GRAVITY OF THE MISCONDUCT 1. Enquiry into the sanction as a response to the offence/ contravention. 2. If there is a prescribed sanction, and it accords with what is generally considered as serious conduct, then the sanction should be considered as appropriate. 3. If the code is more severe than generally accepted norms, the employer must explain the reason for prescribing the sanction. 4. The Code of Good Practice identifies serious offences that may justify dismissal. 5. Aggravating factors

CONSISTENCY There are two kinds of consistency, ie • consistency over time, and • consistency as between employees.

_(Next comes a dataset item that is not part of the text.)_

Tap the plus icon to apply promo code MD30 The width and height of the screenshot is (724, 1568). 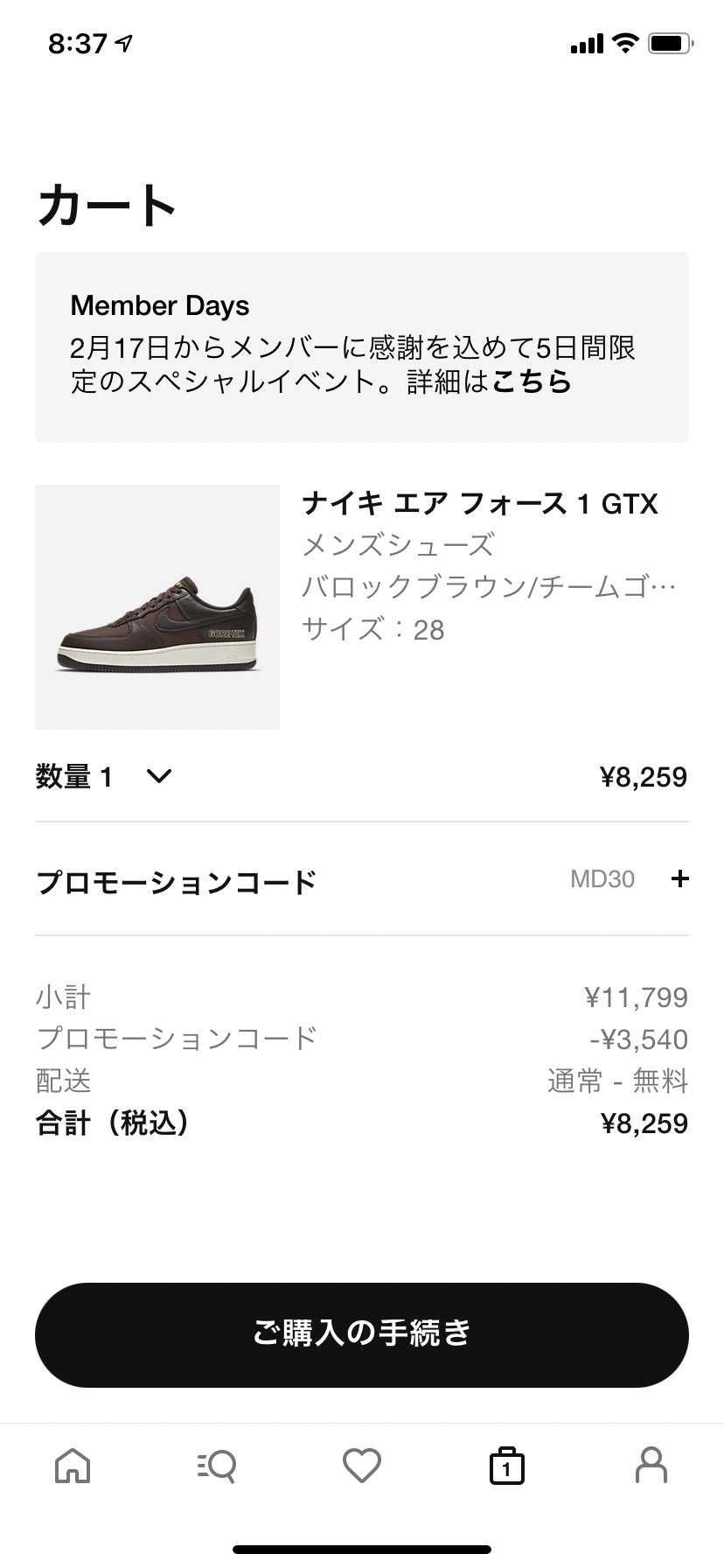[x=680, y=879]
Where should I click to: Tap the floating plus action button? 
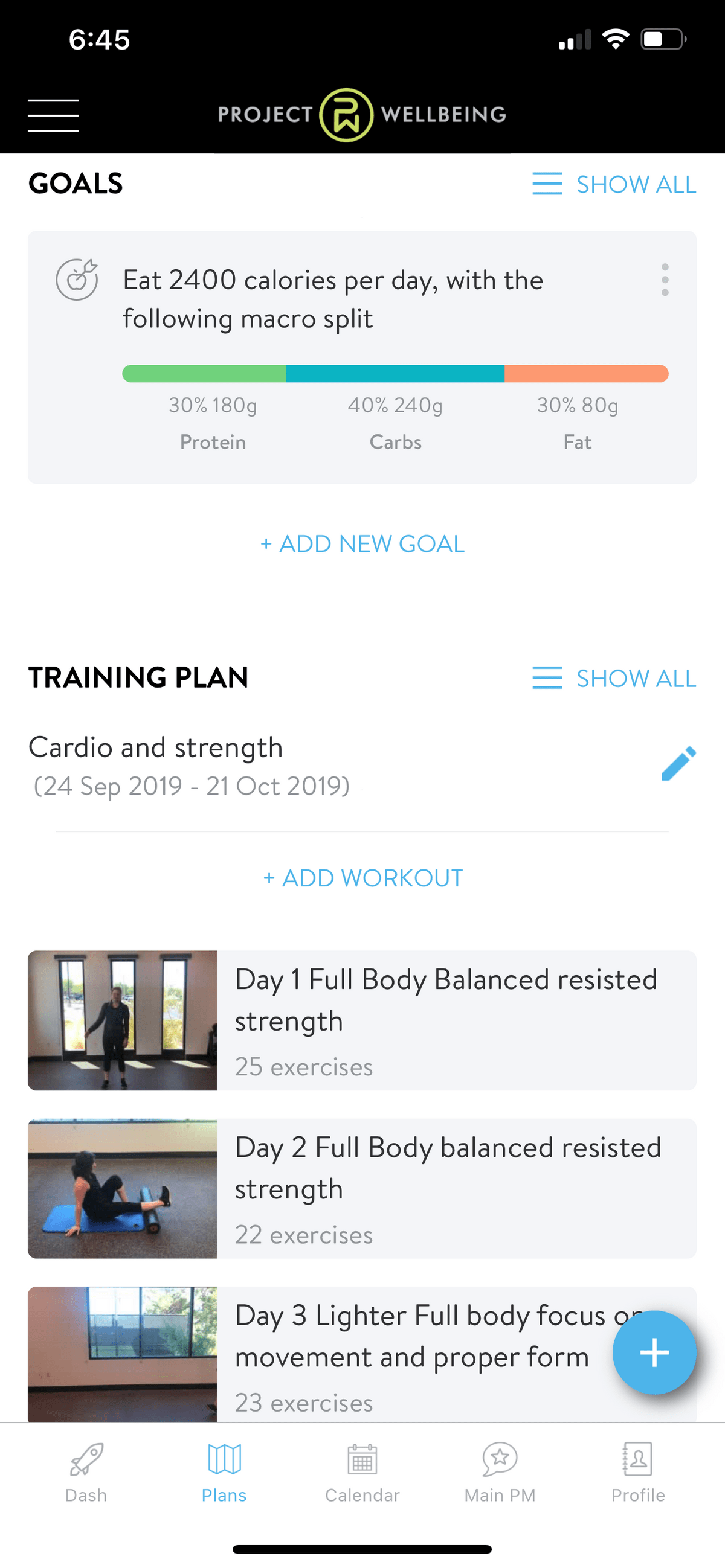654,1352
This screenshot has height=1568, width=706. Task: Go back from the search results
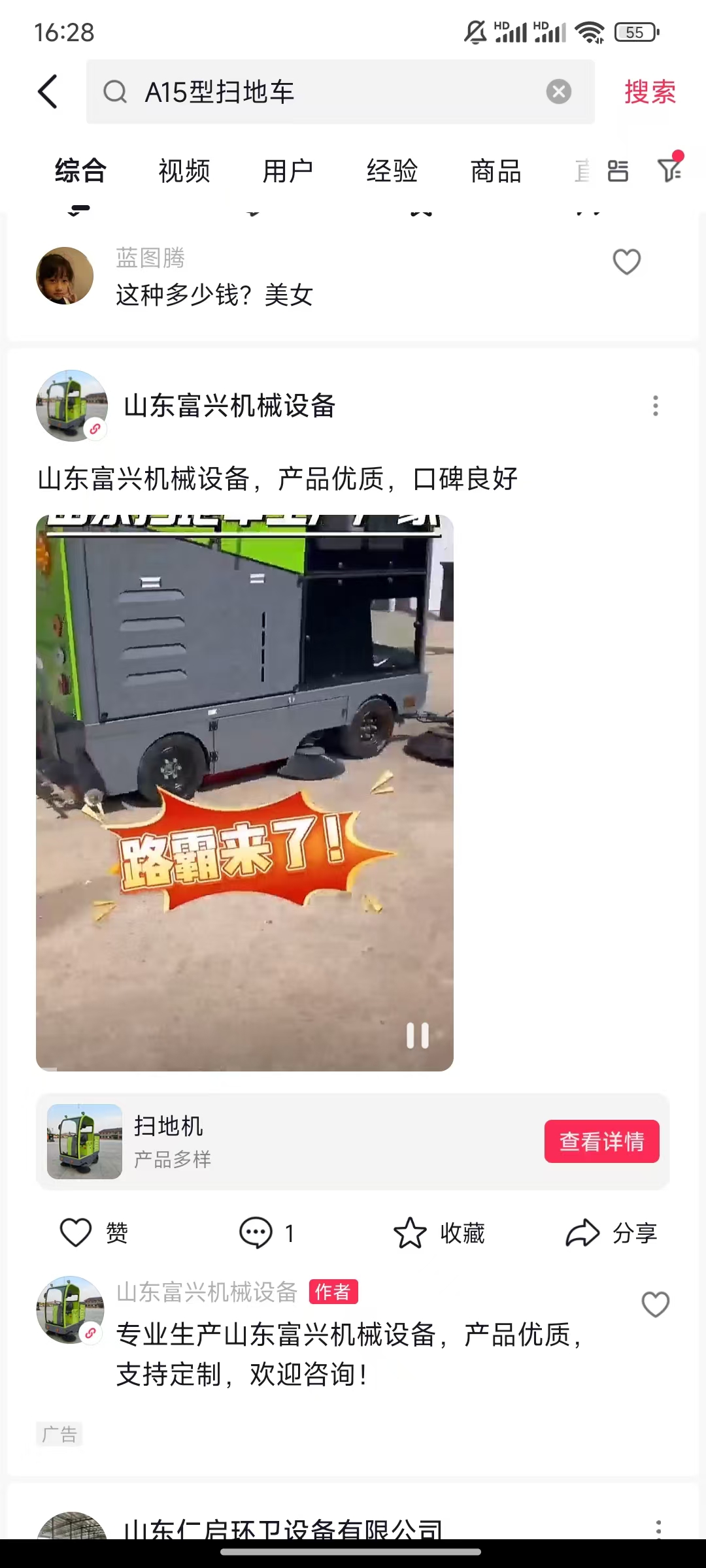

If an employee leads evidence that another employee similarly placed was not dismissed, the employer must justify the difference of treatment. It is not inconsistent to treat employees charged with the same misconduct differently if there is a fair and objective basis for doing so. This may include mitigating factors, aggravating factors, or relevant aspects of the employee’s disciplinary record.

FACTORS THAT MAY JUSTIFY A DIFFERENT SANCTION • The risk of further instances of misconduct in the future, and the risk of harm to the enterprise, and regard must be had to the nature of the job. • The employee’s circumstances must be taken into account. This includes length of service, previous disciplinary record and personal circumstances. • However, personal circumstances should be work related such as the effect of dismissal on an employee who is close to retirement. • Circumstances of the contravention : remorse, provocation, coercion, use of racist or insulting language, and the absence of dishonesty. This is not a closed list.